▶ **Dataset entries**

____________________

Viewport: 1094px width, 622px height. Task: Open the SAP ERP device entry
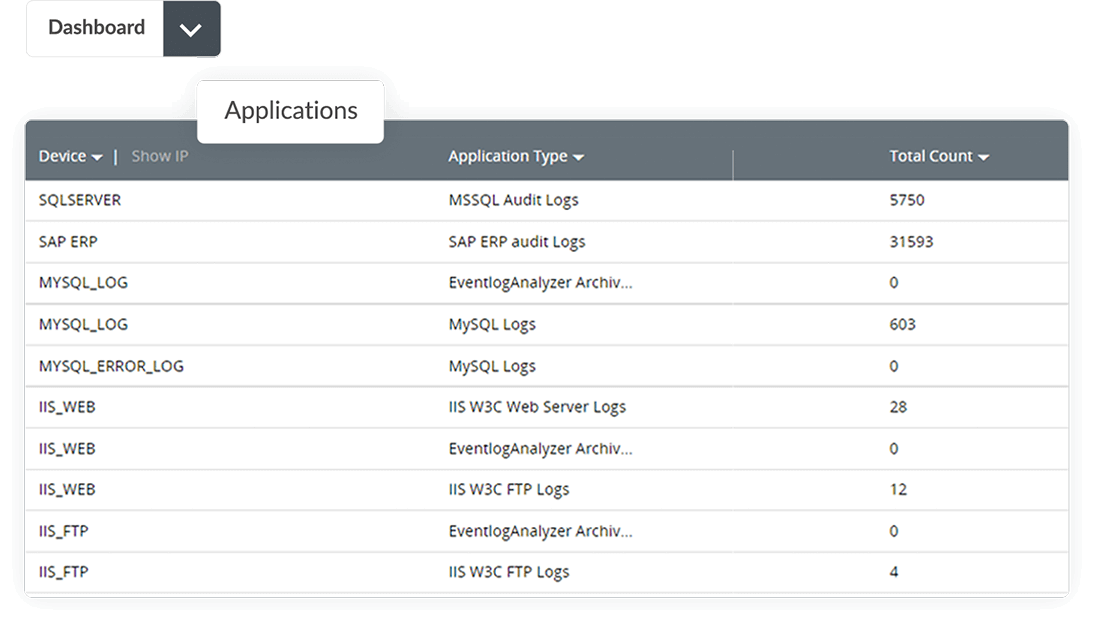click(x=68, y=241)
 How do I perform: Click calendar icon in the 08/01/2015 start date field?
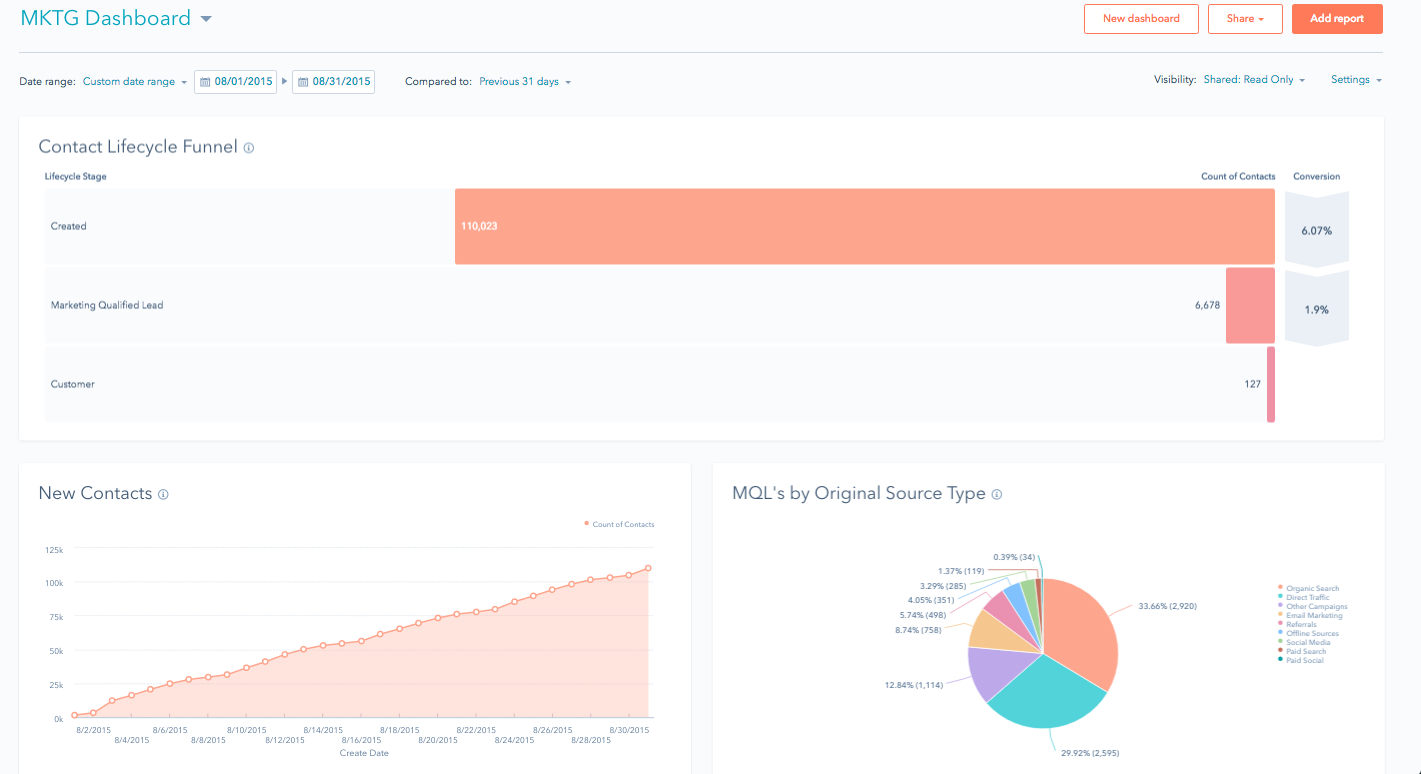(205, 82)
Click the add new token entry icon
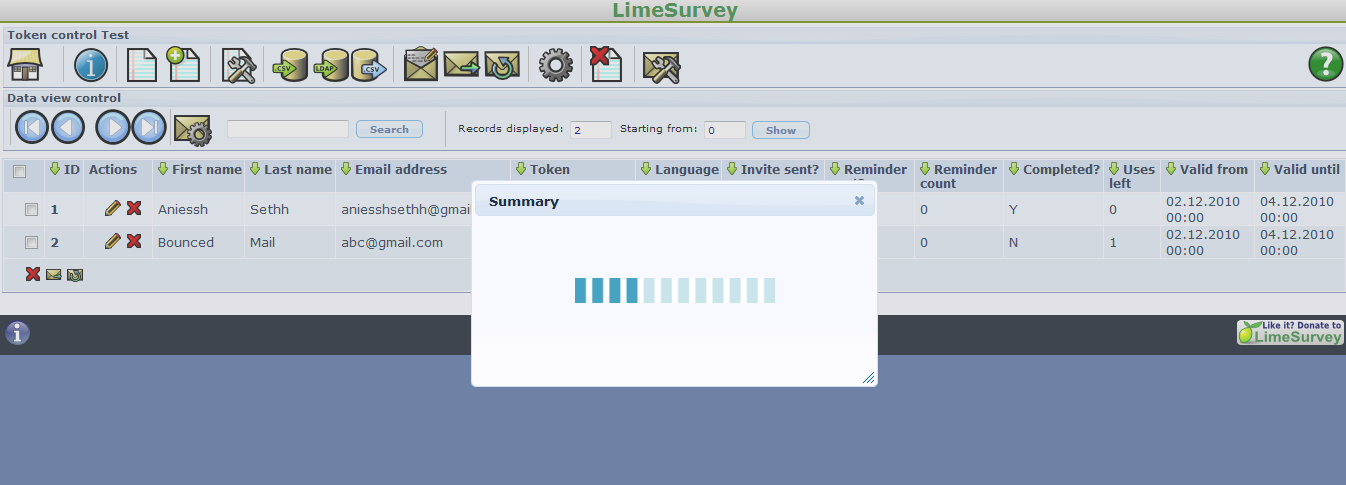Screen dimensions: 1346x485 [x=183, y=66]
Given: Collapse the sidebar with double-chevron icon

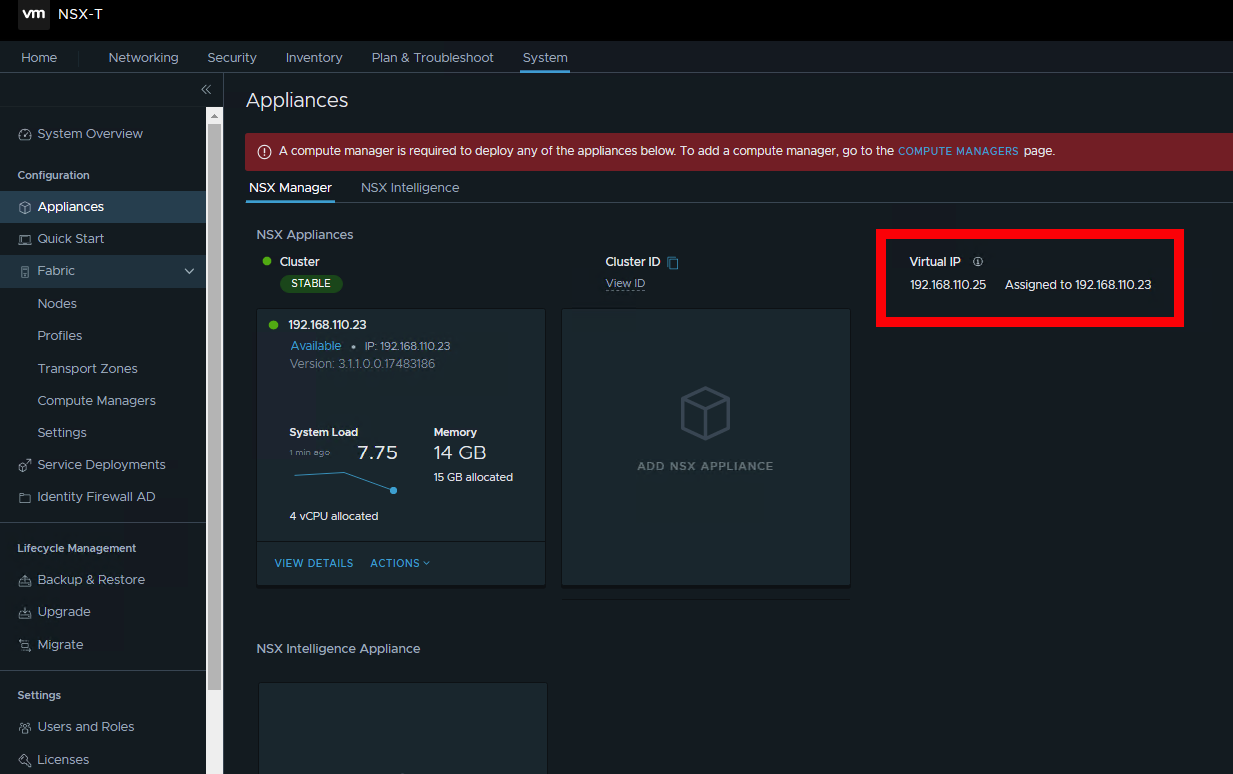Looking at the screenshot, I should click(x=206, y=89).
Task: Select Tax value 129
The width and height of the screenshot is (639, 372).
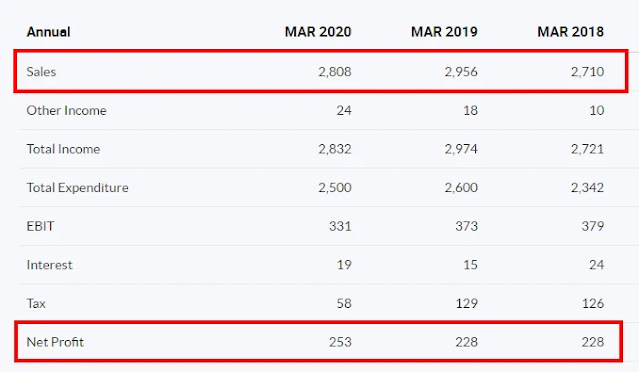Action: [467, 304]
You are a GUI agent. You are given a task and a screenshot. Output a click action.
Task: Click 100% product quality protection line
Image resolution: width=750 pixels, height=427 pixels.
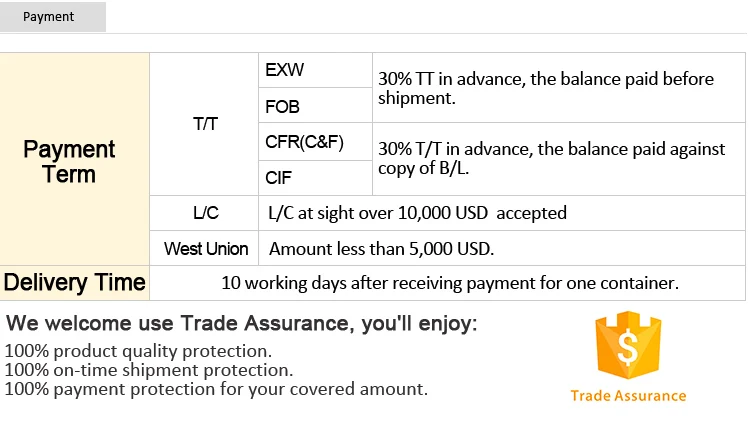(x=138, y=351)
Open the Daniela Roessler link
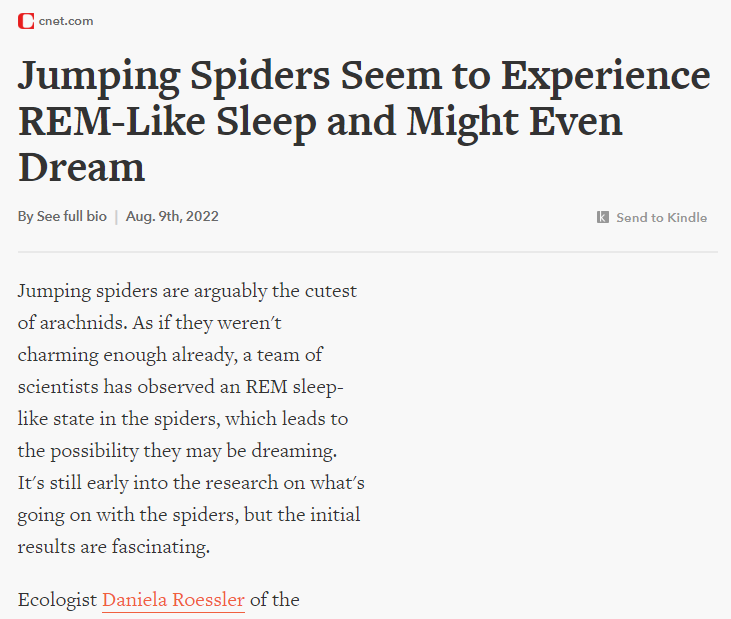This screenshot has width=731, height=619. click(173, 599)
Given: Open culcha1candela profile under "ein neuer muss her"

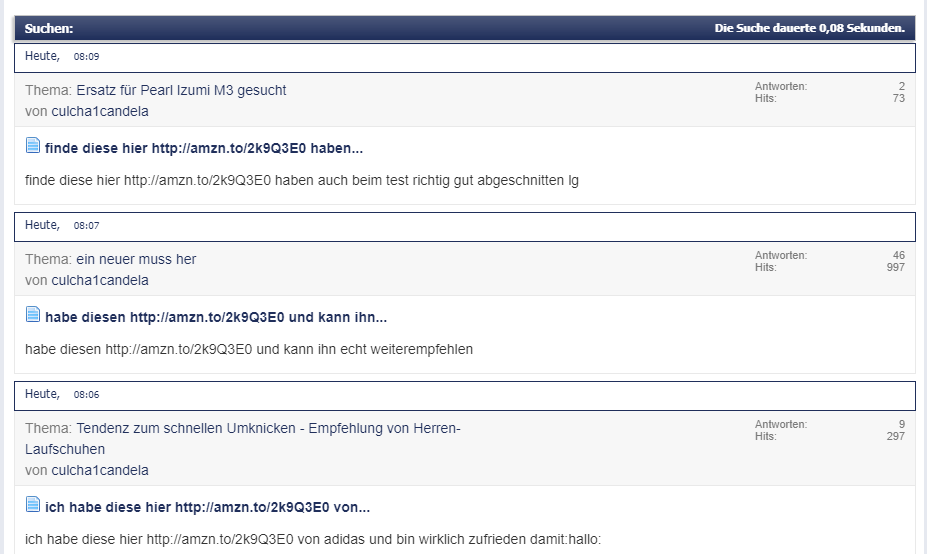Looking at the screenshot, I should click(100, 280).
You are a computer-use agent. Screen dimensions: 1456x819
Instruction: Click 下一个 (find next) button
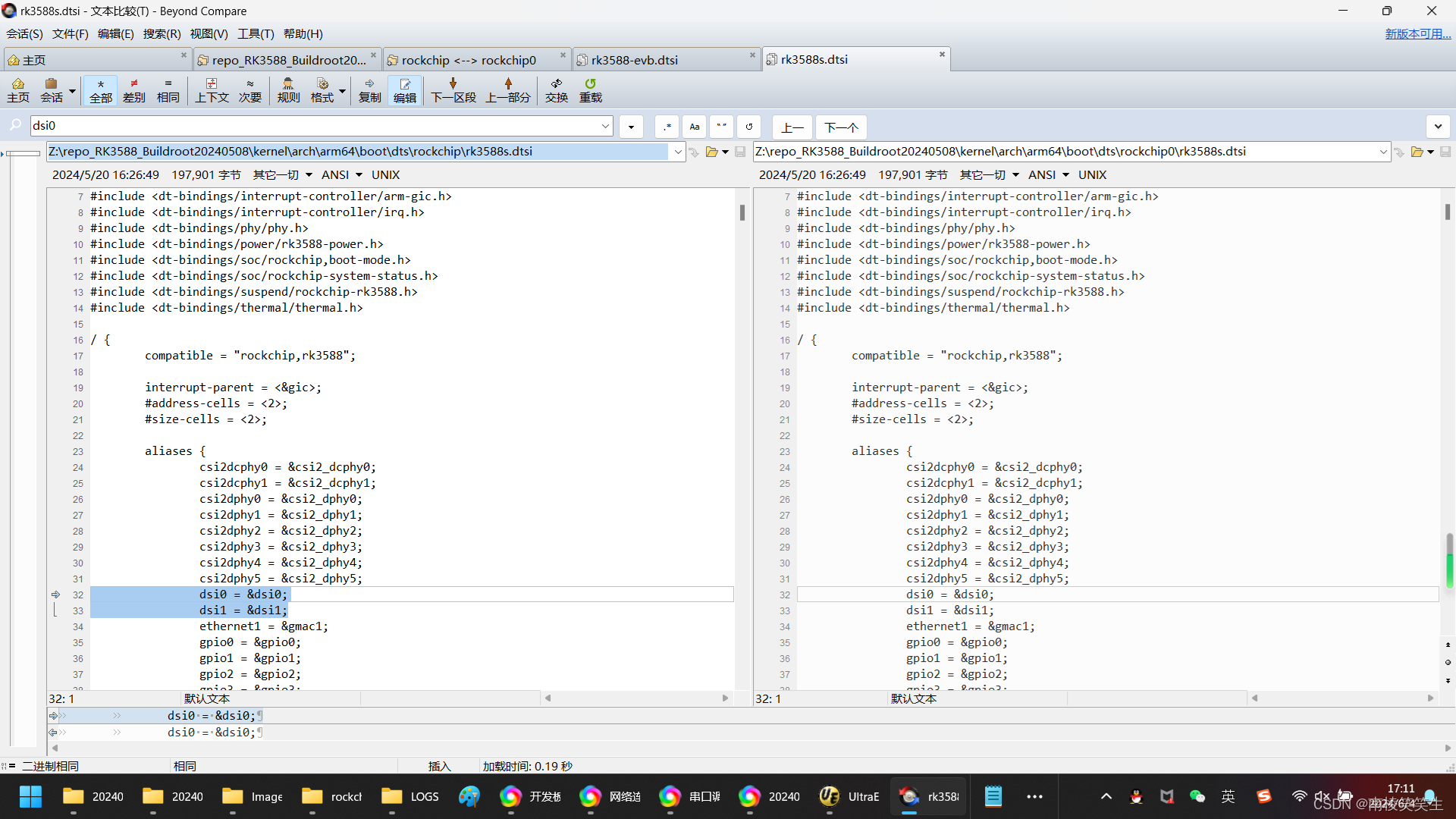[x=841, y=127]
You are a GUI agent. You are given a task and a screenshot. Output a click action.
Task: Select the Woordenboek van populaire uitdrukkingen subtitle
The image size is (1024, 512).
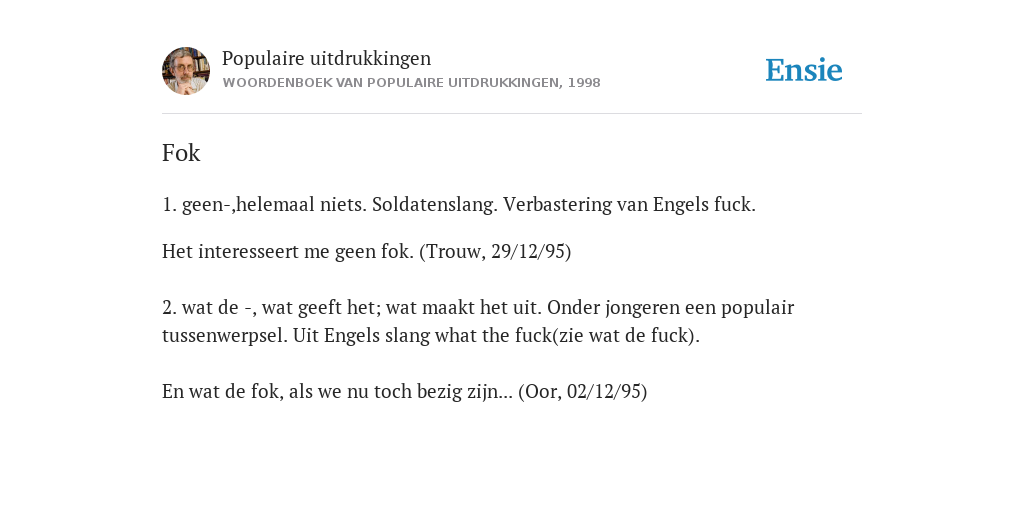411,83
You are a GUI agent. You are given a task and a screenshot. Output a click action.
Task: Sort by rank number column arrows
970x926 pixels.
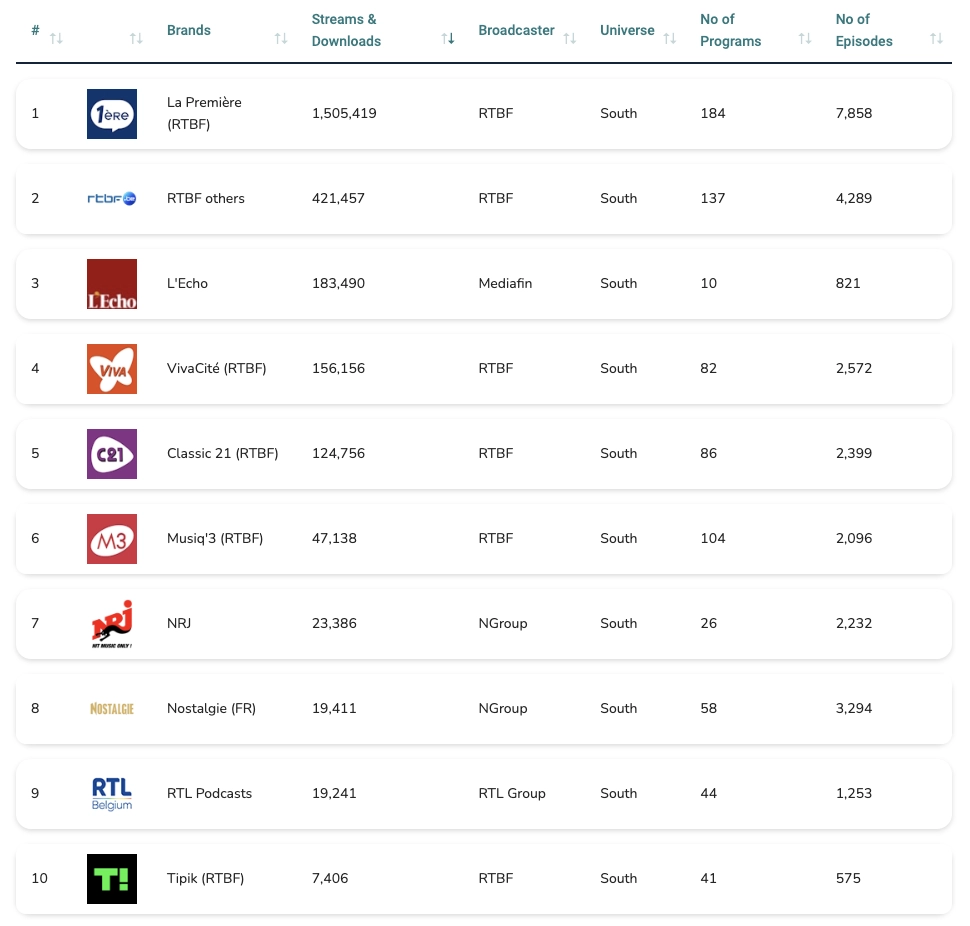[x=56, y=38]
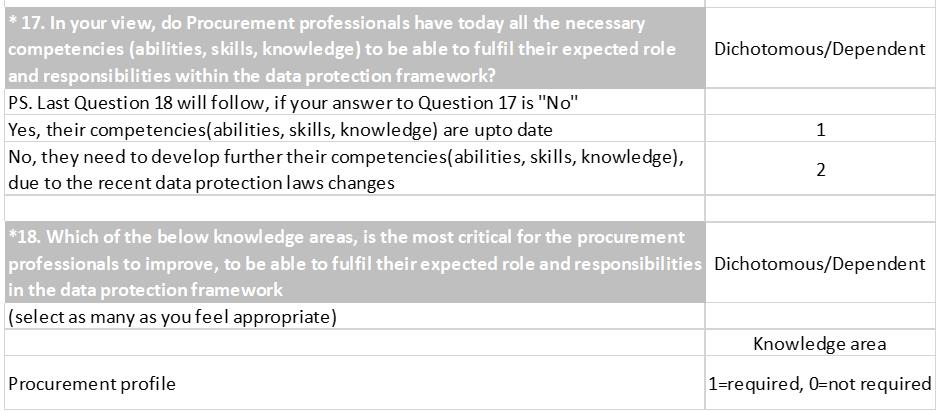Click the cell containing value 1
The image size is (950, 411).
coord(820,129)
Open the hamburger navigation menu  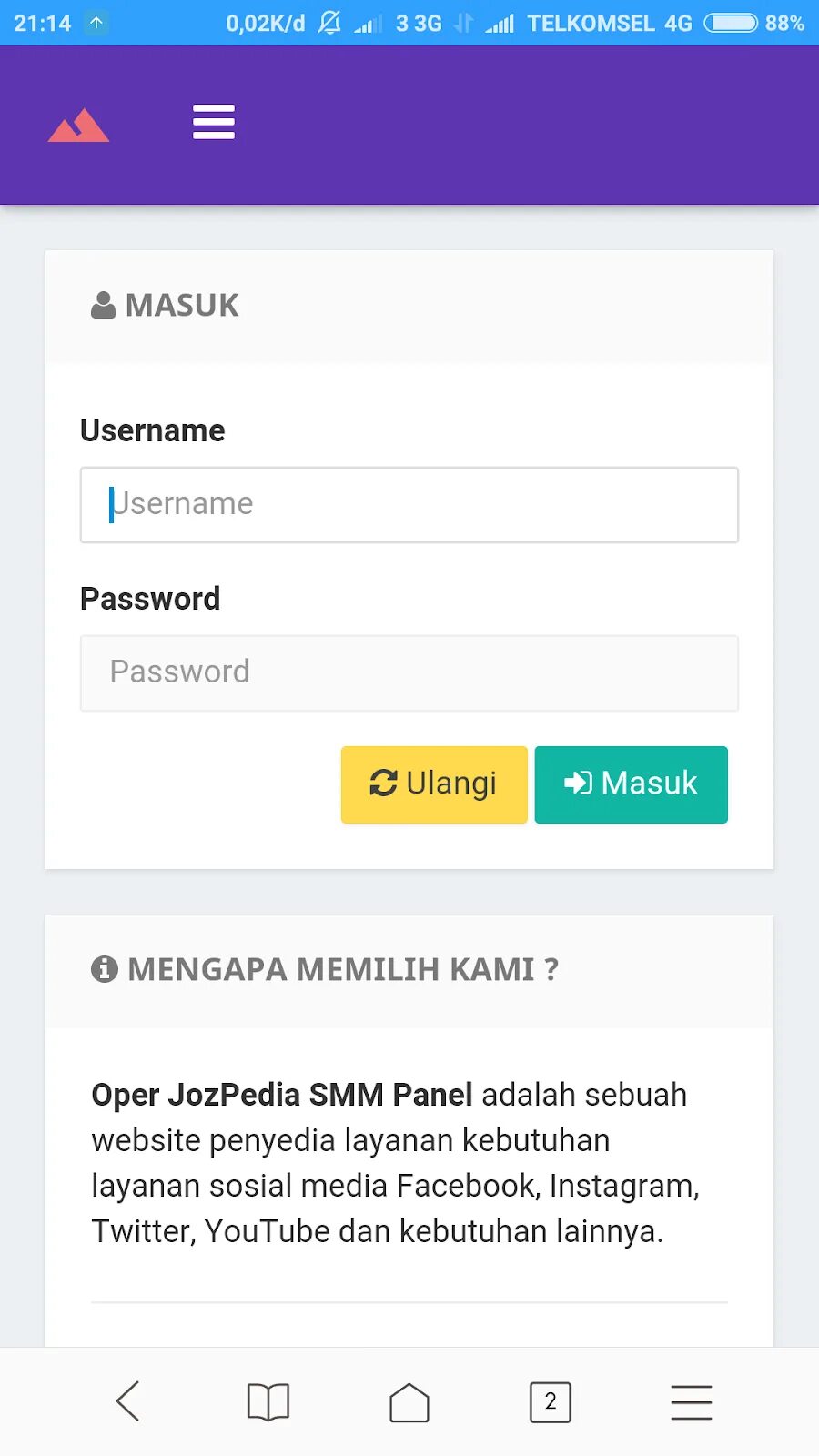pyautogui.click(x=214, y=122)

____________________

▶ **Task description**
Please extract every line of the records above that contains the word "icon", copying each line in full.

▶ **Problem solution**
 How do I perform: Click calendar icon in the 08/01/2015 start date field?
Click the add new token entry icon
Given: Collapse the sidebar with double-chevron icon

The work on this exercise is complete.